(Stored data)
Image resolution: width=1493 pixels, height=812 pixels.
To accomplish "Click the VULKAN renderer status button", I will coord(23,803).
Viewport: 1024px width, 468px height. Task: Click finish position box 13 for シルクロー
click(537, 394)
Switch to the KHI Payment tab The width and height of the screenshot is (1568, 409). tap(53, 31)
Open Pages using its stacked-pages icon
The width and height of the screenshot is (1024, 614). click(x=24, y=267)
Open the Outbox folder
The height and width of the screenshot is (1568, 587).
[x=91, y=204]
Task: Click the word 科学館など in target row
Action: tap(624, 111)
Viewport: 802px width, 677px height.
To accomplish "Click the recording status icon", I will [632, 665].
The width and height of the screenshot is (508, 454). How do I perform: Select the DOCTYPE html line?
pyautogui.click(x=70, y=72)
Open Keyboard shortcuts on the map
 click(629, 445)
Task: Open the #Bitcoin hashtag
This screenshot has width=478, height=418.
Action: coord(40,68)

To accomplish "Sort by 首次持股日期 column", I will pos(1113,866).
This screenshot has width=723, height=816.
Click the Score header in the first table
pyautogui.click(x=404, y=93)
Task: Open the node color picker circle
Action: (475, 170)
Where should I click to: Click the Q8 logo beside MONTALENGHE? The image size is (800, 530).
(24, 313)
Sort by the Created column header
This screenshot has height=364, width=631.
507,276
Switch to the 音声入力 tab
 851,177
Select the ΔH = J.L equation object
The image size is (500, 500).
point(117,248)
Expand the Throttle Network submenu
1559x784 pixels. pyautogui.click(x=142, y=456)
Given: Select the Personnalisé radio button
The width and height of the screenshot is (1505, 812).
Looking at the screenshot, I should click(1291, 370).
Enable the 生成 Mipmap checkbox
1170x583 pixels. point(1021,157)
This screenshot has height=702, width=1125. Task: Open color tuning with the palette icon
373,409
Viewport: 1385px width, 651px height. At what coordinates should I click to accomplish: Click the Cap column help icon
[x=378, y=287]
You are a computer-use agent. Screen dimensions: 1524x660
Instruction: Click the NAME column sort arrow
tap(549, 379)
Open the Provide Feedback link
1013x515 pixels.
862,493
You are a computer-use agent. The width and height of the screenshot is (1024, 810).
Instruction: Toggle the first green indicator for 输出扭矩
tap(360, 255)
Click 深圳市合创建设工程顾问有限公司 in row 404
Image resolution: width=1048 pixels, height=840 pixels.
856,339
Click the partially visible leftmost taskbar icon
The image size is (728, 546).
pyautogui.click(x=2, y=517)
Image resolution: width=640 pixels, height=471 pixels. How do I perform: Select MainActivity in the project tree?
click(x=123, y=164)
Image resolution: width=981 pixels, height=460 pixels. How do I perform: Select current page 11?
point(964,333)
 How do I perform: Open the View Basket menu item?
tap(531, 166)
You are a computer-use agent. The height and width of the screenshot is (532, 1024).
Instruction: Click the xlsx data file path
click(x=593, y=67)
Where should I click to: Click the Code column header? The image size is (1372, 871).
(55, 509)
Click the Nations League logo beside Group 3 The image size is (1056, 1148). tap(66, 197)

▶ **What you should do**:
Write the lines out again exactly, from the one containing "Where should I click to: Click the Code" through the last line of the records, and include no other lines.

▶ **Solution**:
Where should I click to: Click the Code column header? The image size is (1372, 871).
(55, 509)
Click the Nations League logo beside Group 3 The image size is (1056, 1148). tap(66, 197)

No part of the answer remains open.